● EXERCISE DIRECTIONS
Every entry needs to appear again exactly as written below.
++++ SUPPLIED DATA ++++
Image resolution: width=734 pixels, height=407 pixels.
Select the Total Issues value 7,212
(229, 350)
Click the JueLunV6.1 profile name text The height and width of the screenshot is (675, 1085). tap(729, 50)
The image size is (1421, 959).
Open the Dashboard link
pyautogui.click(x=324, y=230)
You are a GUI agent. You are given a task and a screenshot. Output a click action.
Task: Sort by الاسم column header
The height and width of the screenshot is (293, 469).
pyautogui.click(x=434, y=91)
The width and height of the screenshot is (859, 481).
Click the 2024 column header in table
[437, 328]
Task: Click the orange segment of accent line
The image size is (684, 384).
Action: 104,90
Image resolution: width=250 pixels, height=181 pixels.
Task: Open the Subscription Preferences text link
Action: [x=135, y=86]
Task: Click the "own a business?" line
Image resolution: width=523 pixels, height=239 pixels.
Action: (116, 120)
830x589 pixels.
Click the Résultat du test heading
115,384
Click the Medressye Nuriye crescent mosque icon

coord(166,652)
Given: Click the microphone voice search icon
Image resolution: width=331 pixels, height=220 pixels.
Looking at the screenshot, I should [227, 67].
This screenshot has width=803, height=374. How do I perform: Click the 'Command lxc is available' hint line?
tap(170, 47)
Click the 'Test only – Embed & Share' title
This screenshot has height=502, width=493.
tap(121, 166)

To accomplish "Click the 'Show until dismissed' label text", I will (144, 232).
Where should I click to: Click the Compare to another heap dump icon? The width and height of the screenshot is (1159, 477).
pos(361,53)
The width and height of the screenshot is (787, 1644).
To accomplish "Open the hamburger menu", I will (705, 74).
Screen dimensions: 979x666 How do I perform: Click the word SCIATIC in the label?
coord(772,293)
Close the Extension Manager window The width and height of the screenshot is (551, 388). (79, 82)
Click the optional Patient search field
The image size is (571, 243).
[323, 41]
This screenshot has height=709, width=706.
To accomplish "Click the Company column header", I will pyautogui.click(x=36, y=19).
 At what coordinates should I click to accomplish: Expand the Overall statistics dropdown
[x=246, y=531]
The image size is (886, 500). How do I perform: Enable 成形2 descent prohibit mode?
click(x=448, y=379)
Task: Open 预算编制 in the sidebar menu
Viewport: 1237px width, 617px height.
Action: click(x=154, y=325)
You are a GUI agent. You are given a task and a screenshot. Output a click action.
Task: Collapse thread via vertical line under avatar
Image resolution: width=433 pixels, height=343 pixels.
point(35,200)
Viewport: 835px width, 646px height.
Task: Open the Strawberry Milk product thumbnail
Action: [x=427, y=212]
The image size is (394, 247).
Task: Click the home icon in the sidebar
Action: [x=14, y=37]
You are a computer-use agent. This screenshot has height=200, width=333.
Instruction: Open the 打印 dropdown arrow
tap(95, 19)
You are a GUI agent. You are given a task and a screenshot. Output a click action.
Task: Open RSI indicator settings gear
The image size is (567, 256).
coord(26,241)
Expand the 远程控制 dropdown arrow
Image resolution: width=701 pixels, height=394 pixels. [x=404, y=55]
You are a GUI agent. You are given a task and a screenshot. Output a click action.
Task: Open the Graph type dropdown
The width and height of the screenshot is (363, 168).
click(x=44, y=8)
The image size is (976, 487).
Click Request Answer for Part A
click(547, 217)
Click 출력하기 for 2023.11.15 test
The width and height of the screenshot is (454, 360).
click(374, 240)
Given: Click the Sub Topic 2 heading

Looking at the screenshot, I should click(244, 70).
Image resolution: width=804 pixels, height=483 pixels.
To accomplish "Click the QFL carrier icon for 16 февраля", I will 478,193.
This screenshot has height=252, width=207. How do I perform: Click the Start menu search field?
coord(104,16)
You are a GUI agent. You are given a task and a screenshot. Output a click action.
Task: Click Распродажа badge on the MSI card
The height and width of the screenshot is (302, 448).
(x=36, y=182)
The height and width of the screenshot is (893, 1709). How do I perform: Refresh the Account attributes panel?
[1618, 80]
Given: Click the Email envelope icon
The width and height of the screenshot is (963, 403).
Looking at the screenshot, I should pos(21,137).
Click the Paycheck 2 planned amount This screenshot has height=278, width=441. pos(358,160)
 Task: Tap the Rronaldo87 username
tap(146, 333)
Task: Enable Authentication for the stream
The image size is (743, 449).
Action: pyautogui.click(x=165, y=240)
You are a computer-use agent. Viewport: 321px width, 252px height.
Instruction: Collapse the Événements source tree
++++
● YOUR SOLUTION
Image resolution: width=734 pixels, height=407 pixels.
Select the Total Issues value 7,212
(229, 350)
Click the JueLunV6.1 profile name text The height and width of the screenshot is (675, 1085). tap(729, 50)
The image size is (1421, 959).
Open the Dashboard link
pyautogui.click(x=324, y=230)
You are a GUI agent. You are given a task and a screenshot. Output a click action.
Task: Sort by الاسم column header
The height and width of the screenshot is (293, 469).
pyautogui.click(x=434, y=91)
The width and height of the screenshot is (859, 481).
Click the 2024 column header in table
[437, 328]
Task: Click the orange segment of accent line
The image size is (684, 384).
Action: 104,90
Image resolution: width=250 pixels, height=181 pixels.
Task: Open the Subscription Preferences text link
Action: [x=135, y=86]
Task: Click the "own a business?" line
Image resolution: width=523 pixels, height=239 pixels.
Action: (116, 120)
830x589 pixels.
Click the Résultat du test heading
115,384
Click the Medressye Nuriye crescent mosque icon

coord(166,652)
Given: Click the microphone voice search icon
Image resolution: width=331 pixels, height=220 pixels.
Looking at the screenshot, I should [227, 67].
This screenshot has width=803, height=374. How do I perform: Click the 'Command lxc is available' hint line?
tap(170, 47)
Click the 'Test only – Embed & Share' title
This screenshot has height=502, width=493.
tap(121, 166)

To accomplish "Click the 'Show until dismissed' label text", I will (144, 232).
Where should I click to: Click the Compare to another heap dump icon? The width and height of the screenshot is (1159, 477).
pos(361,53)
The width and height of the screenshot is (787, 1644).
To accomplish "Open the hamburger menu", I will (705, 74).
Screen dimensions: 979x666 How do I perform: Click the word SCIATIC in the label?
coord(772,293)
Close the Extension Manager window The width and height of the screenshot is (551, 388). (79, 82)
Click the optional Patient search field
The image size is (571, 243).
[323, 41]
This screenshot has height=709, width=706.
To accomplish "Click the Company column header", I will pyautogui.click(x=36, y=19).
 At what coordinates should I click to accomplish: Expand the Overall statistics dropdown
[x=246, y=531]
The image size is (886, 500). How do I perform: Enable 成形2 descent prohibit mode?
click(x=448, y=379)
Task: Open 预算编制 in the sidebar menu
Viewport: 1237px width, 617px height.
Action: click(x=154, y=325)
You are a GUI agent. You are given a task and a screenshot. Output a click action.
Task: Collapse thread via vertical line under avatar
Image resolution: width=433 pixels, height=343 pixels.
point(35,200)
Viewport: 835px width, 646px height.
Task: Open the Strawberry Milk product thumbnail
Action: [x=427, y=212]
The image size is (394, 247).
Task: Click the home icon in the sidebar
Action: [x=14, y=37]
You are a computer-use agent. This screenshot has height=200, width=333.
Instruction: Open the 打印 dropdown arrow
tap(95, 19)
You are a GUI agent. You are given a task and a screenshot. Output a click action.
Task: Open RSI indicator settings gear
The image size is (567, 256).
coord(26,241)
Expand the 远程控制 dropdown arrow
Image resolution: width=701 pixels, height=394 pixels. [x=404, y=55]
You are a GUI agent. You are given a task and a screenshot. Output a click action.
Task: Open the Graph type dropdown
The width and height of the screenshot is (363, 168).
click(x=44, y=8)
The image size is (976, 487).
Click Request Answer for Part A
click(547, 217)
Click 출력하기 for 2023.11.15 test
The width and height of the screenshot is (454, 360).
click(374, 240)
Given: Click the Sub Topic 2 heading

Looking at the screenshot, I should click(244, 70).
Image resolution: width=804 pixels, height=483 pixels.
To accomplish "Click the QFL carrier icon for 16 февраля", I will 478,193.
This screenshot has height=252, width=207. How do I perform: Click the Start menu search field?
coord(104,16)
You are a GUI agent. You are given a task and a screenshot. Output a click action.
Task: Click Распродажа badge on the MSI card
The height and width of the screenshot is (302, 448).
(x=36, y=182)
The height and width of the screenshot is (893, 1709). How do I perform: Refresh the Account attributes panel?
[1618, 80]
Given: Click the Email envelope icon
The width and height of the screenshot is (963, 403).
Looking at the screenshot, I should pos(21,137).
Click the Paycheck 2 planned amount This screenshot has height=278, width=441. pos(358,160)
 Task: Tap the Rronaldo87 username
tap(146, 333)
Task: Enable Authentication for the stream
The image size is (743, 449).
Action: pyautogui.click(x=165, y=240)
You are a computer-use agent. Viewport: 321px width, 252px height.
Instruction: Collapse the Événements source tree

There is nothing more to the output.